The Tiger Woods of the computing world is Alpha-Go, the self-learning programme devised by DeepMind, now a fully owned subsidiary of Google. In the play-phase before Google took control of its subsidiary, Demis Hassibis and his colleagues set Alpha-Go’s priority to beat grandmasters of the ancient boardgame Go, chosen as it has more permutations than chess and was regarded as a human domain at the expert level due to the claimed role of intuition in the approach of the game’s elite practitioners. As we know, Alpha-Go went on to beat a very good player before beating the world’s best player and when it was tasked to learn chess it then went on to beat the world’s leading chess engine (Stockfish) by a handsome margin, skipping the AI versus human stage entirely.

With respect to AI, Epstein sides with those that suggest machines, even self-learning machines, can do remarkable things in closed, rules based environments but have yet to achieve much in the wider world where broad intuitive intelligence is useful.

The book is suffused with different examples of how intractable puzzles are solved, breakthroughs made and ideas commercialised.

 

The central observation about human intelligence appears to be that we are very good at drawing analogies and thinking along the lines of this is not the same as that but maybe similar to that and may have applicability here.  One remarkable claim, backed up by re-standardisation of tests and ethnographic studies of networked tribes (those partly connected with modern society) versus isolated tribes is that humans have become more intelligent with progress and communication. This increase is based on the wider application of analogies, firing imagination and connections. We are all capable of thinking out of the box to a greater degree than before.

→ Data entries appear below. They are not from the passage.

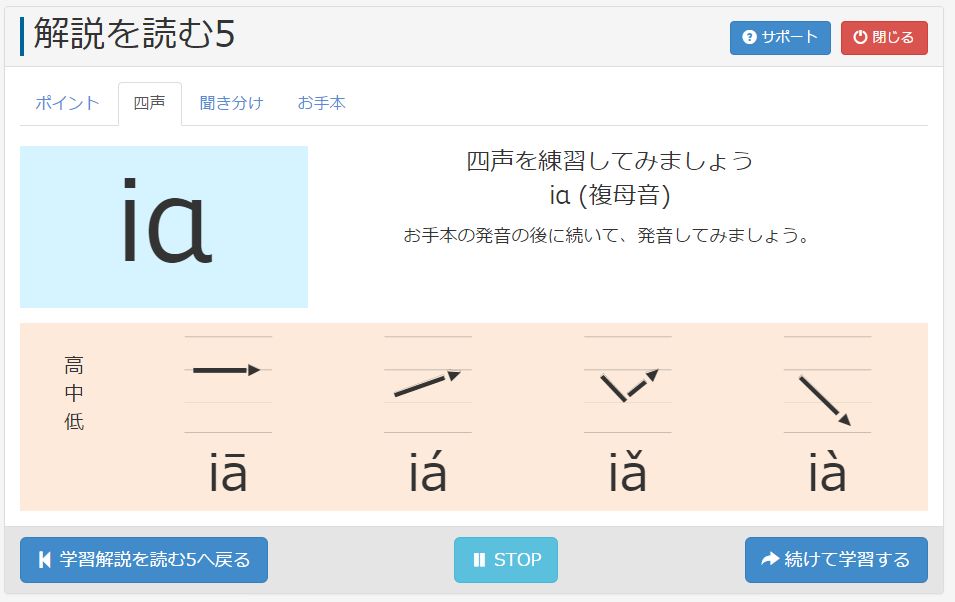Click the third tone dipping arrow diagram
This screenshot has width=955, height=602.
click(x=627, y=385)
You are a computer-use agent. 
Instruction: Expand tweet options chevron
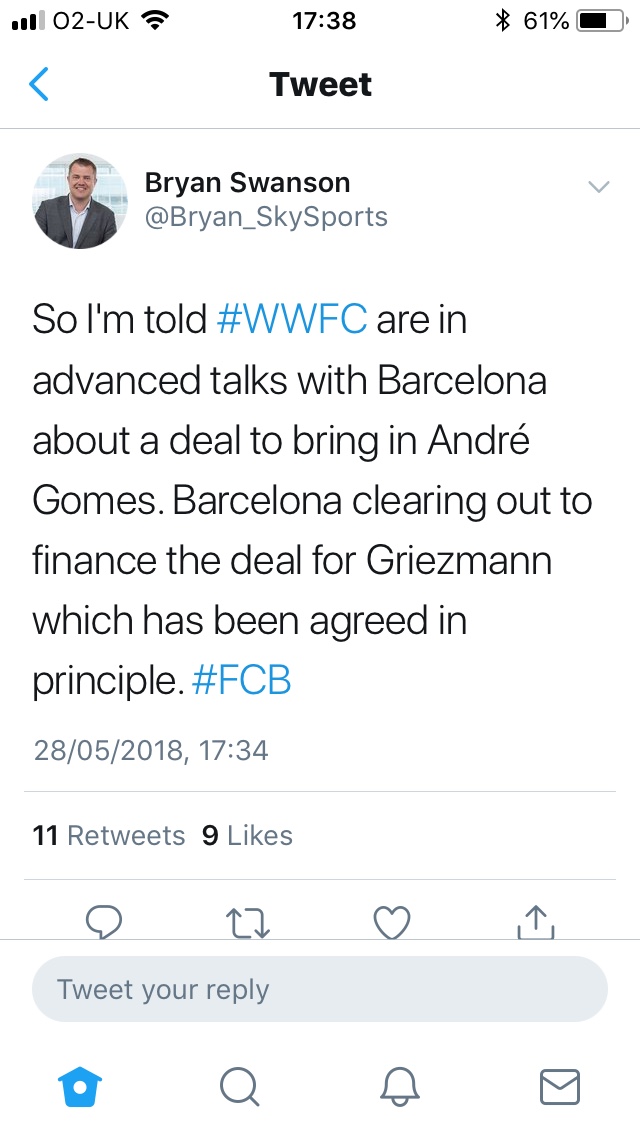pos(598,187)
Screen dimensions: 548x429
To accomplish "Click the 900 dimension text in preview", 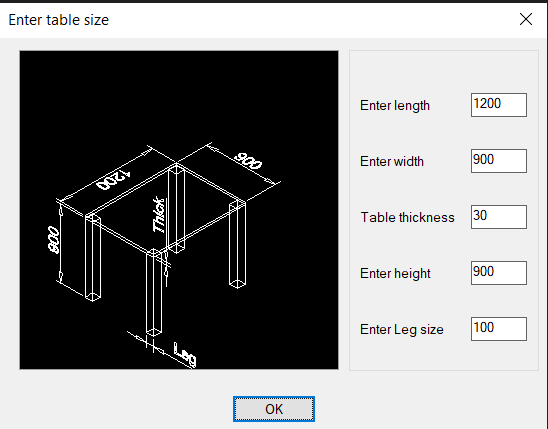I will (x=248, y=161).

The bad news lies on several fronts: specialisation breeds arrogance and poorer forecasting skills. So called experts in finance and economics have no particular skill in forecasting. There is no connection between Research & Development spend and sales growth or success.

Whereas our Book of the Year for last year, the excellent Precision by Simon Winchester, provided many anecdotes of how engineering has driven companies in the Cerno portfolios, Range is more about how humans both learn and make mistakes. Andrew Ouderkirk, who worked at 3M and invented a type of multilayer optical film, does merit a lengthy mention (3M is in the portfolio). He studied inventors at 3M and identified two types: the specialists and the polymaths. The polymathic type, of which he is one, flip between the specialists and make connections that lead to breakthroughs. Some of these connector types need not be obviously technical in nature, such as the famous Gunpei Yokoi who developed Game Boy at Nintendo. Yokoi was hired only because the bigger companies in Tokyo saw nothing in him and he wanted to stay in Kyoto anyway. Nintendo was then a playing card manufacturer stuck in a sunset industry but with a leader searching for a purpose and looking for young graduates. Then there is the story of the late Isao Takahata who co-founded Studio Ghibli, the Japanese animated film company famous for its hand drawn images. In a company full of draughtsmen and women, a highly exacting technical profession, Takahata did not draw. He enacted and described his ideas to colleagues who did. A wonderful film of the working life of Studio Ghibli features in the excellent exhibition still running at the British Museum:

https://www.britishmuseum.org/whats_on/exhibitions/manga.aspx

The author’s top tip for investors is found in the quoted phrase “wear your hunches lightly” which suggests two things: investment is based on hunches, more of a probabilistic framework than deterministic and secondly that investors need to flex their opinions as things develop. Freedom and openness in so doing is a virtue. Friction, in the psychological sense, is a handicap.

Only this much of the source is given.